The Japanese inflation numbers may not be top of investors’ minds, but the implications of the inflation regime shift remain significant. Ex-fresh food Tokyo CPI inflation quickened from 2.44% to 3.38% in April, the strongest rate of inflation in two years. Ex-fresh food & energy, Tokyo CPI inflation also firmed to 3.11%, as services inflation rebounded from 0.78% to 1.97%: education subsidies fell out of the y/y comparisons, and annual rent increases accelerated. National (ex-fresh food & energy) CPI inflation had risen to 2.86% in March and should jump back above 3%, potentially towards the mid-3s, in the coming months.
To be clear, the 2-year JGB yield fell sharply after ‘Liberation Day’ in the US on April 2nd, and though it has since risen back up to 0.69%, it is yet to recover its recent peak (0.88% at the end of March). But by delaying interest rate hikes, the BoJ is capping two-year yields at the expense of the long end of the curve. The 30-year JGB yield rose to 2.70% on Friday. The 40-year JGB yield was just shy of record highs, at 3.12%.

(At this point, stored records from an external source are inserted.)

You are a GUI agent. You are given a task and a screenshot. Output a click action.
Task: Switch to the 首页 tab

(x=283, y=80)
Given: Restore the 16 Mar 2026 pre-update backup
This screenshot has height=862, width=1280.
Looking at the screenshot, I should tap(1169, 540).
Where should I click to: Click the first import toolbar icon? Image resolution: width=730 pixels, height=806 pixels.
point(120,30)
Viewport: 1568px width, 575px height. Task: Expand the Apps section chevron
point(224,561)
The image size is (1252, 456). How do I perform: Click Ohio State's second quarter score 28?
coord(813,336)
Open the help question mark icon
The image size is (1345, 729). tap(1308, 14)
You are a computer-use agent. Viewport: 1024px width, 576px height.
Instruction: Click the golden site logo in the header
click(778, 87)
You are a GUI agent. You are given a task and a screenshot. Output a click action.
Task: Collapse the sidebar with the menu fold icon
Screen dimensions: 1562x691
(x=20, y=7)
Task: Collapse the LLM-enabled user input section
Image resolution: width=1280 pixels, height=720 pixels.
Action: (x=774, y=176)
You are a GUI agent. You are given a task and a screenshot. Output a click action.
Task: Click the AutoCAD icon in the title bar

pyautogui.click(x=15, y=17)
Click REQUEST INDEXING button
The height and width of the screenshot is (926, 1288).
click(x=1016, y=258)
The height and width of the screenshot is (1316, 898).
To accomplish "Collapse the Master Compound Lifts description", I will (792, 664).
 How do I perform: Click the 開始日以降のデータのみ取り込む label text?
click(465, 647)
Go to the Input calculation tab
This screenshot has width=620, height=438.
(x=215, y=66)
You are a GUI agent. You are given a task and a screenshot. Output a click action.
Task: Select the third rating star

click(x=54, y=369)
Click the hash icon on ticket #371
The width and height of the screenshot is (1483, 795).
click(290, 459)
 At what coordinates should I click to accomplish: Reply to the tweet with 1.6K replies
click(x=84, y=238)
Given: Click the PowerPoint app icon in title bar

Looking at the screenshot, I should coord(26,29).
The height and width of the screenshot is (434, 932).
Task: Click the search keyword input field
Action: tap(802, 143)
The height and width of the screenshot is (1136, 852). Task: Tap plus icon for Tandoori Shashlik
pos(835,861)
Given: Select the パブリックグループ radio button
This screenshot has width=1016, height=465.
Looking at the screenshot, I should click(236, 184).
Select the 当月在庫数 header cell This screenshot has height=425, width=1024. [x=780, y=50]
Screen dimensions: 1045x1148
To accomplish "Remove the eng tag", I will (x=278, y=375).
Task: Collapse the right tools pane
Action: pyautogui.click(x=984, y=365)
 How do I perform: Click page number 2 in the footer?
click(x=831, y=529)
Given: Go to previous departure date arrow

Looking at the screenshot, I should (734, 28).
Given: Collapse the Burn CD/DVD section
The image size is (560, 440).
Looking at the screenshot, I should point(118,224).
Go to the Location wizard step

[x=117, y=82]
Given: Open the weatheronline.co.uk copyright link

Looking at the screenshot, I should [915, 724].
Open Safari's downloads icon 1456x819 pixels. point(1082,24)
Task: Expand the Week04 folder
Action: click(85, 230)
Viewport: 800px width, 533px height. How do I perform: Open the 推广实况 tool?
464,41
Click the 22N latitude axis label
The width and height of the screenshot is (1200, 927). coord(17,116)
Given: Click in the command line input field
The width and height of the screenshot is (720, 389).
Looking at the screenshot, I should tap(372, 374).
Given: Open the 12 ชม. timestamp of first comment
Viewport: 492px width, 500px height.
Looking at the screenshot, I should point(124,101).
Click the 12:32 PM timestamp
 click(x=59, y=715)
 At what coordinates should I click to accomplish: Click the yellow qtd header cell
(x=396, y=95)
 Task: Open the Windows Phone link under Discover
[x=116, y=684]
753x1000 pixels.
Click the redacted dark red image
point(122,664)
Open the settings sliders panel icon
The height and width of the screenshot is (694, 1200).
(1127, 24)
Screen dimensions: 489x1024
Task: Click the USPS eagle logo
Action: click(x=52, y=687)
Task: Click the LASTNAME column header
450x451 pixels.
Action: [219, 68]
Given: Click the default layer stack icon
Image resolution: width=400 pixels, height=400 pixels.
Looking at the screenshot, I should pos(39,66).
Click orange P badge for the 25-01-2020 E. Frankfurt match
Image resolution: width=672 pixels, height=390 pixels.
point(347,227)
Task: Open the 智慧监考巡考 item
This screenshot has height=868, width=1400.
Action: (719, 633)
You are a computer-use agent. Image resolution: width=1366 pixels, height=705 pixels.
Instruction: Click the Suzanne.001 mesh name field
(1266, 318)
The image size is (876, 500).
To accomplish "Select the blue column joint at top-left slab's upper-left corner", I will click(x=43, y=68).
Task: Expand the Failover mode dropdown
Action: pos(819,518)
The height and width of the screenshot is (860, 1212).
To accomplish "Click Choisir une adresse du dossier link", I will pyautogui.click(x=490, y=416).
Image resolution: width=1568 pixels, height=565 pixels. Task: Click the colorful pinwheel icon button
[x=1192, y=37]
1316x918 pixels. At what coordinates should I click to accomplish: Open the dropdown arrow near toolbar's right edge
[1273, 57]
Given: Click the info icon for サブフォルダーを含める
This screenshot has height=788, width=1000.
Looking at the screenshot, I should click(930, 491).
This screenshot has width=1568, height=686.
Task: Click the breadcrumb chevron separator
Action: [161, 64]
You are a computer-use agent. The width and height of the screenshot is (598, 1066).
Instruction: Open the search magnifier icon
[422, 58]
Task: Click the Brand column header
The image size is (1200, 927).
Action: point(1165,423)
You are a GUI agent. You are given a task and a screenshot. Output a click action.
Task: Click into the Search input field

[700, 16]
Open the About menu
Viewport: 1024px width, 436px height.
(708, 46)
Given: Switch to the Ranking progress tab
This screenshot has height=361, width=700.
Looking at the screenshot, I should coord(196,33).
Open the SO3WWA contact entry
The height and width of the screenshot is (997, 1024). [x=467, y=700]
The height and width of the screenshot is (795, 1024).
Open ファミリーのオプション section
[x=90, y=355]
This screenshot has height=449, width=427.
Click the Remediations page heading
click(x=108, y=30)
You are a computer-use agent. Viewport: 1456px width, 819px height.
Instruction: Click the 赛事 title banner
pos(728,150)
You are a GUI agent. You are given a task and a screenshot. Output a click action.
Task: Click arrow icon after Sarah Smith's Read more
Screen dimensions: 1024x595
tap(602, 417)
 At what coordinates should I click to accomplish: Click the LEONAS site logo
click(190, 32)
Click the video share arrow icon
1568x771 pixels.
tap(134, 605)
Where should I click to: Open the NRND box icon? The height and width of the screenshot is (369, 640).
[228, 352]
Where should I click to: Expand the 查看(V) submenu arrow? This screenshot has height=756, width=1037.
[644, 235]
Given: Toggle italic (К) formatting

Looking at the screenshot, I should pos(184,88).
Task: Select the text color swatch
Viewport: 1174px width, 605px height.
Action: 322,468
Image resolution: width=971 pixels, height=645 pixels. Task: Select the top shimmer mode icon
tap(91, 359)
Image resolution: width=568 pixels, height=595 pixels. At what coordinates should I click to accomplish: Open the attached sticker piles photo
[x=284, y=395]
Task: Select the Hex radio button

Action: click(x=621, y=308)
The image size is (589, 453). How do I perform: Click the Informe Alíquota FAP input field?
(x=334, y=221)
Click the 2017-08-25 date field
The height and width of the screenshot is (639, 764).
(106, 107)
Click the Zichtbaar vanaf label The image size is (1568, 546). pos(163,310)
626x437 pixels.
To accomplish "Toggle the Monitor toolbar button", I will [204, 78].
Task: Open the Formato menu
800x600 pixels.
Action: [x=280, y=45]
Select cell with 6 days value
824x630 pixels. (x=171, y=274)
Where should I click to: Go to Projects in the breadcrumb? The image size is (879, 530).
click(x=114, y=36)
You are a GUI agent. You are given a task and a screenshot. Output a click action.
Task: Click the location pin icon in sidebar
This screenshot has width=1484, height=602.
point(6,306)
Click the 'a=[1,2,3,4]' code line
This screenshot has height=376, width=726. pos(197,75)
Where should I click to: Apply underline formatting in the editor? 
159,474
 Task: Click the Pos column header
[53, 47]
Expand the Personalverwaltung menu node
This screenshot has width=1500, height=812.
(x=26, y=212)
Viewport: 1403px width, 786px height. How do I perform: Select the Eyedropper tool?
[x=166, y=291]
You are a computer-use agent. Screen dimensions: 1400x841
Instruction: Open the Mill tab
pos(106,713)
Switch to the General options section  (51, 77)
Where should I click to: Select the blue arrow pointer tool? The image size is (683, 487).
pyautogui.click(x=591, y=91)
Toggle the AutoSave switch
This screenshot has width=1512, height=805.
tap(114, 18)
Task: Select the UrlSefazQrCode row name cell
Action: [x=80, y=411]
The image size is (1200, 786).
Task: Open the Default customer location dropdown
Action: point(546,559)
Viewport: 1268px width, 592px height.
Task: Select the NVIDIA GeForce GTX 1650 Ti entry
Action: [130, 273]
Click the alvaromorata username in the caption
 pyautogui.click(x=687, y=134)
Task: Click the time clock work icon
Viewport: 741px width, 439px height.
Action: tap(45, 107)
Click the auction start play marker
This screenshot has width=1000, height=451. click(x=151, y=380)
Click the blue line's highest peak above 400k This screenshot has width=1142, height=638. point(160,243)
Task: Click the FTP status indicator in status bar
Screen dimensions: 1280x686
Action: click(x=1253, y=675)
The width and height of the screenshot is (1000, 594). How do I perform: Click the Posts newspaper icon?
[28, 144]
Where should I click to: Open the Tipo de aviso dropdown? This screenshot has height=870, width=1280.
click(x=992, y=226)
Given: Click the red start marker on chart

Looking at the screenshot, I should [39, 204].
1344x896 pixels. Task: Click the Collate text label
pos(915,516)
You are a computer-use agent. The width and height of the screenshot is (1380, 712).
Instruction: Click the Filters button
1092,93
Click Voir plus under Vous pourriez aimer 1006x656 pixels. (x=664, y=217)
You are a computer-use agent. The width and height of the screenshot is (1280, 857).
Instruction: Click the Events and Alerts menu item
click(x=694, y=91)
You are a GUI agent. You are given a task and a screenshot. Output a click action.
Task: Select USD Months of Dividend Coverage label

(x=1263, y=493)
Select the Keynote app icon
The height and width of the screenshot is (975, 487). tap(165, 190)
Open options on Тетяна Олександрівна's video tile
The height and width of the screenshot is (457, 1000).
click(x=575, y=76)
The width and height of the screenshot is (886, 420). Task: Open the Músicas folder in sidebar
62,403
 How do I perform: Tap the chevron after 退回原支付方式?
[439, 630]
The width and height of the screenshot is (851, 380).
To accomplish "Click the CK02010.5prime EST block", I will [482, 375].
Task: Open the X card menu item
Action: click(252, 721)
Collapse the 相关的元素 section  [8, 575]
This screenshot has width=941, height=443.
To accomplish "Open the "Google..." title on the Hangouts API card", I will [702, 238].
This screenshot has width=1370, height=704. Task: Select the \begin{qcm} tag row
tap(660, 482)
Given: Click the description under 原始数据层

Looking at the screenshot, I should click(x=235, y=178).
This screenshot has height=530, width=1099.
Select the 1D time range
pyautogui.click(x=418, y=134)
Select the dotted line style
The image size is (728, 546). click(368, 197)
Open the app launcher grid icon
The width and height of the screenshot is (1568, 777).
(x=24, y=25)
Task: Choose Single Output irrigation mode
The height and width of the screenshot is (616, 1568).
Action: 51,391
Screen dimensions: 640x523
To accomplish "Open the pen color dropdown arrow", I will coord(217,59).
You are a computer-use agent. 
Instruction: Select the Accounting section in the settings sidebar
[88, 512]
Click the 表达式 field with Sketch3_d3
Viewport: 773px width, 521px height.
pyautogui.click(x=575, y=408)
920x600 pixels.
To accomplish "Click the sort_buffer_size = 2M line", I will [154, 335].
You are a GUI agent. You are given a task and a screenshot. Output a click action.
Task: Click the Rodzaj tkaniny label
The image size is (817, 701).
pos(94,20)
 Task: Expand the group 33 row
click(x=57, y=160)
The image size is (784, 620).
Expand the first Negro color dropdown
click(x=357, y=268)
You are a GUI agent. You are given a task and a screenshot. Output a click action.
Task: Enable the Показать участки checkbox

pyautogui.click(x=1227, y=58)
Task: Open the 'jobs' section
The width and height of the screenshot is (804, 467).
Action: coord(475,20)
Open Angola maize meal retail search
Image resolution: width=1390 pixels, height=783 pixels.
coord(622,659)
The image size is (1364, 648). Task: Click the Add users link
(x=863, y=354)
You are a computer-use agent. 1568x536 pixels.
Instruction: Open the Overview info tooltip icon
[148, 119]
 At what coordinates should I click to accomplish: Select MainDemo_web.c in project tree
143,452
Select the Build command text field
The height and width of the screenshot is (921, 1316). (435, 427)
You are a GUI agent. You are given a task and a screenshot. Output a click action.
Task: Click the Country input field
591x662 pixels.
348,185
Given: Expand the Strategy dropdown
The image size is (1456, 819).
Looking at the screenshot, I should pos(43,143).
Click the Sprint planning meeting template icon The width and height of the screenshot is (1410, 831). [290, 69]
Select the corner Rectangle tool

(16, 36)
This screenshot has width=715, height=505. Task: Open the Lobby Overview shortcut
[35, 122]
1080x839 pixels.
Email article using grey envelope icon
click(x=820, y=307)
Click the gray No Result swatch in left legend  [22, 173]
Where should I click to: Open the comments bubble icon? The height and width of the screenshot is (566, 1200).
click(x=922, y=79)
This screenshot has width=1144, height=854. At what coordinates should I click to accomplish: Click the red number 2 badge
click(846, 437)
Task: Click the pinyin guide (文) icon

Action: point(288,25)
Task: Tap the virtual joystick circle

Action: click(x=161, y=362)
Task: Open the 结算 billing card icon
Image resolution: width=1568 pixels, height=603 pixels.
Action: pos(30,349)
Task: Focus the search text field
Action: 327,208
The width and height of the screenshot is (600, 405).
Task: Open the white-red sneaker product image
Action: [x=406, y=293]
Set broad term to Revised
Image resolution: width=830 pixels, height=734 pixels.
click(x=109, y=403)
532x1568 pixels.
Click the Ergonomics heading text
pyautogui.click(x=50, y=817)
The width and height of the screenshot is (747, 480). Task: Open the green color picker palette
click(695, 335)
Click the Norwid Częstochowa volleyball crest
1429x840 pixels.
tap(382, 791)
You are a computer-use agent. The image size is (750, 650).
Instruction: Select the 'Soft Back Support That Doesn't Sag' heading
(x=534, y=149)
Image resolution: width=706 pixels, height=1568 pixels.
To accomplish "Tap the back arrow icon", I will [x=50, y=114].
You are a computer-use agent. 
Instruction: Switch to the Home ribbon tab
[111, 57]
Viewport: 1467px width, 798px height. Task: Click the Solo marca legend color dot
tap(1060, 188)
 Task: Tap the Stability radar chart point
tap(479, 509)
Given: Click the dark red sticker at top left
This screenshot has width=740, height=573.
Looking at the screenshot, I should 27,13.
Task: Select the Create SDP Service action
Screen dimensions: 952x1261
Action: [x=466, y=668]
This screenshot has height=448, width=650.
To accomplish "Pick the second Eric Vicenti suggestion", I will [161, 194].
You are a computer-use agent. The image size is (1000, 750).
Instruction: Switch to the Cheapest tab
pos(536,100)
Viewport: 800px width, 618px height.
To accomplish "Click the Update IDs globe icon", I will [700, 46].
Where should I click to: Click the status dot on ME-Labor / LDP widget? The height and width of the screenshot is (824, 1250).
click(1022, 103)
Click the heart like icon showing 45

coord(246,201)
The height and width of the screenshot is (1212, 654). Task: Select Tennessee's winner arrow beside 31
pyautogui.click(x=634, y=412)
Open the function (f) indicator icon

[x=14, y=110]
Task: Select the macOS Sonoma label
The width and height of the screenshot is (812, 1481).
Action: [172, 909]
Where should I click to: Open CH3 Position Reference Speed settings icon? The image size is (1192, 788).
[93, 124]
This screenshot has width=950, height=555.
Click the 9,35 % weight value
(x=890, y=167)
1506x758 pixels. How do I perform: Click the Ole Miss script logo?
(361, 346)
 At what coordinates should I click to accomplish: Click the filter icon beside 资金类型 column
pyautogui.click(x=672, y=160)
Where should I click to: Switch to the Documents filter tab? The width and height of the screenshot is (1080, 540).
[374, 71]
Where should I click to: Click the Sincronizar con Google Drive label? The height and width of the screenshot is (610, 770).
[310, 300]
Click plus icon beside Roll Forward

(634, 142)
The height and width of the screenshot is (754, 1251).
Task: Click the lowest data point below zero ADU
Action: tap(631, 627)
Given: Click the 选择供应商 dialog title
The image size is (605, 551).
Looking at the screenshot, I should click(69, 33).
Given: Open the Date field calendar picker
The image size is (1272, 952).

Monetary policy remains too loose in Japan. The recent drop in two-year yields has simply led to a steepening of the yield curve, with superlongs selling off, because inflation is accelerating. The longer inflation remains above target, and the longer the BoJ keeps ‘looking through’ supply shocks that push up inflation, the higher yields will go, to compensate investors for elevated expected inflation and increased volatility in the bond market.